How to add a command approval rule in Codex

Codex command approval rules let a local session handle one command prefix differently from the wider approval policy. Use a rule when a repeated command should be allowed, prompted, or blocked in a predictable way while the rest of the session keeps its normal sandbox and approval boundary.

Rules live in .rules files under a rules/ directory next to an active Codex config layer. The user layer is ~/.codex/rules/, while a project layer uses .codex/rules/ and loads only when the project has been trusted. Each prefix_rule() matches the command argument list, not a sentence in a prompt.

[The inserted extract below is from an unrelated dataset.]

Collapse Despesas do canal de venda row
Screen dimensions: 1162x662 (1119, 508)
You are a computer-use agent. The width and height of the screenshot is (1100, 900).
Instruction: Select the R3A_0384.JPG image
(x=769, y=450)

Keep rule patterns narrow because the most restrictive matching decision wins across loaded files. Codex can split simple shell wrappers such as bash -lc "git status && gh pr view 7888" into separate commands before applying rules, but complex shell syntax is handled conservatively as the wrapper invocation itself.

1. Create the user rules directory.

   $ mkdir -p ~/.codex/rules

2. Open the default user rules file.

   $ vi ~/.codex/rules/default.rules

   Use .codex/rules/default.rules inside a trusted project only when the rule should travel with that repository instead of the user account.

3. Add a prefix_rule() for the command prefix.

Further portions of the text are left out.